Prostaglandin E2 Regulates Liver versus Pancreas Cell-Fate Decisions and Endodermal Outgrowth

The liver and pancreas arise from common endodermal progenitors. How these distinct cell fates are specified is poorly understood. Here we describe prostaglandin E2 (PGE2) as a regulator of endodermal fate specification during development. Modulating PGE2 activity has opposing effects on liver versus pancreas specification in zebrafish embryos as well as mouse endodermal progenitors. The PGE2 synthetic enzyme cox2a and receptor ep2a are patterned such that cells closest to PGE2 synthesis acquire a liver fate, whereas more distant cells acquire a pancreas fate.

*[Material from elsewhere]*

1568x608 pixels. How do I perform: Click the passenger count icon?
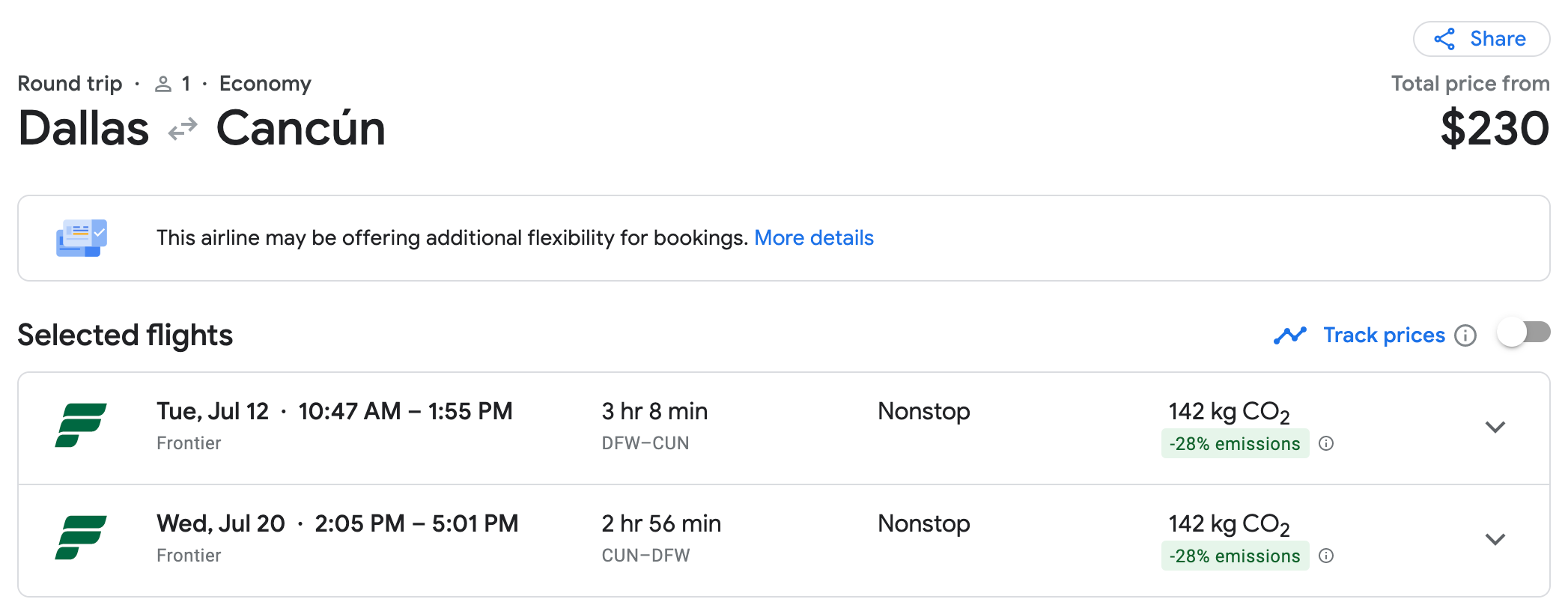(x=163, y=84)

PGE2 interacts with the bmp2b pathway to regulate fate specification. At later stages of development, PGE2 acting via the ep4a receptor promotes outgrowth of both the liver and pancreas. PGE2 remains important for adult organ growth, as it modulates liver regeneration. This work provides in vivo evidence that PGE2 may act as a morphogen to regulate cell-fate decisions and outgrowth of the embryonic endodermal anlagen. •PGE2 acts as a morphogen to regulate liver versus pancreas specification of endoderm•Expression of PGE2 pathway genes is patterned to regulate endoderm specification•PGE2 interacts with bmp2b signaling to promote a liver fate over a pancreas fate•PGE2 promotes organ growth later in development and liver regeneration in adults Prostaglandins have long been recognized to modulate processes such as vasoregulation and inflammation. Here, Nissim et al. find evidence for prostaglandin E2 in regulating the specification of endoderm into liver or pancreas in the context of embryonic development.